The growth of a topic may be the result of a hype that leverages the publication output in the topic as well as citations to (early) works in the topic (Rousseau et al., 2013). Researchers may benefit, in terms of citations and attention, from publishing in such topics. This can be seen as a topic-level Matthew effect where already recognized (hyped) topics are addressed by researchers, causing articles in the topic to be more cited (Biglu, 2007; Larivière & Gingras, 2010; Merton, 1968). The use of citation indicators for research evaluation may increase the incentives for researchers to publish in hyped topics. This may be an unwanted effect and it may cause research to be less diverse. Responsible use of citation metrics should take such effects into account and recognize the complexity of reasons behind citations and that higher number of citations may reflect other factors than quality and impact (Hicks et al., 2015).

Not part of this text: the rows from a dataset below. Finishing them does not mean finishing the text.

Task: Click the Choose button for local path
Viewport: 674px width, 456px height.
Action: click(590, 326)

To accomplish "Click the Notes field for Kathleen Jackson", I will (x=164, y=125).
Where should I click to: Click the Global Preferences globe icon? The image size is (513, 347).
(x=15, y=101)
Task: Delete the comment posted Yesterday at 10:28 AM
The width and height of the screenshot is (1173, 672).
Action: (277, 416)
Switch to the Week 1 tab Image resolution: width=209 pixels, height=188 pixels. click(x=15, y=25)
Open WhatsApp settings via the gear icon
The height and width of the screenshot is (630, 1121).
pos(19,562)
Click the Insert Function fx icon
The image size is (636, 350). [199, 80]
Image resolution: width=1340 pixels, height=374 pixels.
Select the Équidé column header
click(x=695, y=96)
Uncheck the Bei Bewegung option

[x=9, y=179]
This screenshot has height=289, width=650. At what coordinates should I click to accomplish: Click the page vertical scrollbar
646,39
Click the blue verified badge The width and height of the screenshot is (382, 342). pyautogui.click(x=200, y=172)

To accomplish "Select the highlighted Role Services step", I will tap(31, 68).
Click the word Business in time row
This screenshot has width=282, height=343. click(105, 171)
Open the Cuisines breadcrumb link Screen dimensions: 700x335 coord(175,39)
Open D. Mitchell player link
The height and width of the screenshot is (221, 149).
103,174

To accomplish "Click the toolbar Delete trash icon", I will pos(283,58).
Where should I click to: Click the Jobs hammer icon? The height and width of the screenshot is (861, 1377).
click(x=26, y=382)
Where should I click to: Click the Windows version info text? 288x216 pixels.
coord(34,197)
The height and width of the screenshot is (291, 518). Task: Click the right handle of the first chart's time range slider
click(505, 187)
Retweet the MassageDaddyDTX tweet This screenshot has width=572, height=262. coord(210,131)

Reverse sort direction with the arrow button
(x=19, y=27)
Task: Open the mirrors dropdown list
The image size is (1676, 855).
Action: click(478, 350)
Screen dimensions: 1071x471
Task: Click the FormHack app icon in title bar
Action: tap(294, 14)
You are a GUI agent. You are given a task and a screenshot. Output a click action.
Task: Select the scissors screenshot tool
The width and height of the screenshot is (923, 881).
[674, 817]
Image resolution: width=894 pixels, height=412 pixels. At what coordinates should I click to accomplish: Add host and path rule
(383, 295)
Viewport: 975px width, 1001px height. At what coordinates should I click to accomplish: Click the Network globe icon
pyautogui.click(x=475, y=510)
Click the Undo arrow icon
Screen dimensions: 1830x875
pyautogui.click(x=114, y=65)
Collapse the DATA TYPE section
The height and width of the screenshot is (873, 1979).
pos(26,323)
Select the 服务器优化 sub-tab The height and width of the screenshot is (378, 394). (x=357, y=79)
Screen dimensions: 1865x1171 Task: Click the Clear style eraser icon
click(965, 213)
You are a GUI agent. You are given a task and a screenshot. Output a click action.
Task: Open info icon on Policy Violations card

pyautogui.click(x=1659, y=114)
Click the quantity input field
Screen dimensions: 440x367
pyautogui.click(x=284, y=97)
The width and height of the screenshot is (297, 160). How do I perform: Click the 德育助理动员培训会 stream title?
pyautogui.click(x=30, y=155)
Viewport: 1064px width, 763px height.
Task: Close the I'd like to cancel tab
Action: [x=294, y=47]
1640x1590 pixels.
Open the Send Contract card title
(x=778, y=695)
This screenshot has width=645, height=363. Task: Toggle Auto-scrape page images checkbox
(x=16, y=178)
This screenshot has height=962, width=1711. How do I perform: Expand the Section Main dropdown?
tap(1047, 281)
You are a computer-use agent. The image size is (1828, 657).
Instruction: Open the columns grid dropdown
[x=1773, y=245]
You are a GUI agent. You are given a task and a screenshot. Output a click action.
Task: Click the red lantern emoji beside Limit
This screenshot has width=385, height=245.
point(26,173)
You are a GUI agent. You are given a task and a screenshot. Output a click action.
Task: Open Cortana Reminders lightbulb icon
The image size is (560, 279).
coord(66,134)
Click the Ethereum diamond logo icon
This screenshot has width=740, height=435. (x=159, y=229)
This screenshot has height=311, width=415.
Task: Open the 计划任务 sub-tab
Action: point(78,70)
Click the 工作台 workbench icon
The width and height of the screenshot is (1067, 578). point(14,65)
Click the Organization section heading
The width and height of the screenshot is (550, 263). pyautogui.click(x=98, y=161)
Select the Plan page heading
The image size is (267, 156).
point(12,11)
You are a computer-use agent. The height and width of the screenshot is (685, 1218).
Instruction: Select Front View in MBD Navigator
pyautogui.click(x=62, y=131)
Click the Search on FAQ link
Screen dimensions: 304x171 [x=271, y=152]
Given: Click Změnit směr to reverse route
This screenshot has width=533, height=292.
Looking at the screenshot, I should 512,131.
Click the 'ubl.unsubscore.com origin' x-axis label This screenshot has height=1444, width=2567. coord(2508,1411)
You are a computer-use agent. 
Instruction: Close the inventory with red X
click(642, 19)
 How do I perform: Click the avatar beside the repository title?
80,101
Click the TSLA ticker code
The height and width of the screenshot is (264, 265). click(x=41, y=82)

The association between topic growth and citations counts has implications for citation normalization. In this study we have compared topics within eight disciplines and restricted the analysis to one publication year. By doing so, we restrict each analysis to a category that can be used for classification-based (cited-side) normalization. Therefore, we expect that publications in fast-growing topics generally have a higher normalized citation rate than publications in slow-growing or declining topics, when classification-based normalization is used at this level of granularity. If the normalization is based on more granular categories, the effect of topic growth on normalized citation impact is likely to be reduced. However, too granular categories have disadvantages (Ruiz-Castillo & Waltman, 2015; Waltman & van Eck, 2013). The smaller the categories, the more unstable are the statistical properties. Furthermore, using small normalization categories may reduce the calculated citation impact between articles in fields with different “real” impact and booze the citation impact of articles in fields with reference values that are arbitrarily low. Also item-oriented normalization procedures (Colliander, 2015; Colliander & Ahlgren, 2019) can be expected to reduce the effect of topic growth on the calculated citation impact. Item-oriented normalization typically makes use of small reference sets and may suffer from the same disadvantages as finely granular clustering-based approaches. The effect of the association between topic growth and citation counts on citing-side normalization (Leydesdorff & Opthof, 2010; Li & Ruiz-Castillo, 2013; Waltman et al., 2013) is less intuitive and remains unclear. We suggest that the association between topic growth and citation counts should be taken into account when citation normalization procedures are developed and evaluated and that future work on this topic investigates the relation between different normalization procedures and topic growth.